In an abundance of caution, contractors should always carefully review the states’ licensing agency’s/regulator’s websites — different state agencies may issue licenses to contractors, electrical contractors, plumbing contractors, etc. — to determine whether a license is required for the trade(s) the contractor would like to contract for and to perform in that state. Not all states license contractors, some require licenses for only certain trades or simply require the contractor to register with the regulatory agency. If it is unclear whether a license is required, contractors should always carefully consider whether to seek confirmation from the licensing agency/regulator – on a blind basis if the contractor is concerned that the licensing agency’s/regulator’s answer may pose a problem for its current operations. If it is unclear whether the contractor might qualify for reciprocity, again, contacting the licensing agency for confirmation may save the contractor time and money if it turns out that it is exempt from the trade portion of the written licensing exam.

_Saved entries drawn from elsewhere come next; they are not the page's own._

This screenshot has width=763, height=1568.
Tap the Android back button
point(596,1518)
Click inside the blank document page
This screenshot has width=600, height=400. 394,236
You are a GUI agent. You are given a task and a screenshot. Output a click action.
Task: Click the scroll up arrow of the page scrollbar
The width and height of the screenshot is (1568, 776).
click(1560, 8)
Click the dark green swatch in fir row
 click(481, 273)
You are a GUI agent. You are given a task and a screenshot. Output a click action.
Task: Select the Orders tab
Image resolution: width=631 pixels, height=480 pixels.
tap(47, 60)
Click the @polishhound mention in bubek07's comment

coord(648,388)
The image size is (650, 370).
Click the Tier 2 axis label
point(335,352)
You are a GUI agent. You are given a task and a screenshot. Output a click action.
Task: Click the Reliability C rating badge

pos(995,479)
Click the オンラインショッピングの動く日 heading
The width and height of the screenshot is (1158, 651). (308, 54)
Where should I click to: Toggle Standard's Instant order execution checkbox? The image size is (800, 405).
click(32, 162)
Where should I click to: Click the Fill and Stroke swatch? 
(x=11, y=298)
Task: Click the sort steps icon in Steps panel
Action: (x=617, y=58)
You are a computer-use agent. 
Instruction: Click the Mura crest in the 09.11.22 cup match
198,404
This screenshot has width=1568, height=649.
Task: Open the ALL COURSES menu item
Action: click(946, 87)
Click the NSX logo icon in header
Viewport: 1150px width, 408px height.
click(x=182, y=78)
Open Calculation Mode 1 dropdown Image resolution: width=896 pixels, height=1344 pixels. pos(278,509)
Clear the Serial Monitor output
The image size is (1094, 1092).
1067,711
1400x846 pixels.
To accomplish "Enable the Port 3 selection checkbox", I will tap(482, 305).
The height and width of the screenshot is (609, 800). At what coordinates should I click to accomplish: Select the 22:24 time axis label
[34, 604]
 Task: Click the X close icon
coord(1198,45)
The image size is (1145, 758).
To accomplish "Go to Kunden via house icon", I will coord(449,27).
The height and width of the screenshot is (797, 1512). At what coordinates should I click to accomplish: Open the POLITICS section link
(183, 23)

If a license is required, some state’s licensing laws may prohibit offering to contract to perform a trade if a license would be required to perform the trade. By way of example only, California defines “contractor” very broadly to include “any person who undertakes to or offers to undertake to, or purports to have the capacity to undertake to, or submits a bid to, or does himself or herself or by or through others, construct, alter, repair, add to, subtract from, improve, move, wreck or demolish any building, highway, road, parking facility, railroad, excavation or other structure, project, development or improvement … or fabrication into, any structure, project, development or improvement herein described of any material or article of merchandise. this term includes a subcontractor and specialty contractor.” The California Contractors State License Board is authorized to investigate and to issue citations, including civil penalties, to unlicensed individuals acting in the capacity of a contractor who are not otherwise exempted from the licensing requirements, California’s Contractors’ State License Law, Bus. & Prof. Code § 7000 et seq. In addition, unlicensed activity could qualify as a misdemeanor (Bus. & Prof. Code §§ 7118.4, 7118.5, 7118.6, 7121.6, 7121.7, 7027.1, 7028, 7028.1, 7028.15, 7028.17) and felony charges may filed against anyone who illegally uses another person’s contractor license or who tries to mislead consumers into believing that he or she is a licensed contractor.

Last but certainly not least, the state may prohibit an unlicensed contractor from enforcing its contractual rights under a contract which requires it to be a licensed contractor and yet hold it responsible for any shoddy or incomplete work and subject to claims by the owner and/or general contractor. By way of example only, the Florida Supreme Court, in Earth Trades, Inc. v. T&G Corp., Case No. SC10-1892 (Jan. 24, 2013), recently reinforced a state law that provides that “[a]s a matter of public policy, contracts entered into on or after October 1, 1990, by an unlicensed contractor shall be unenforceable in law or in equity by the unlicensed contractor.” Fla. Stat. § 489.128(1) (2005); compare to Cal. Bus. & Prof. Code § 7031. The Court found that “[u]nder the amended version of [Fla. Stat. §] 489.128, the fault of the person or entity engaging in unlicensed contracting is not substantially equal to that of the party who merely hires a contractor with knowledge of the contractor’s unlicensed status.” Accordingly, “the defense that parties to a contract are in pari delicto was not available to the unlicensed contractor governed by section 489.128, Florida Statutes;” under the in pari delicto doctrine, a party who has participated in wrongdoing may not recover damages resulting from the wrongdoing.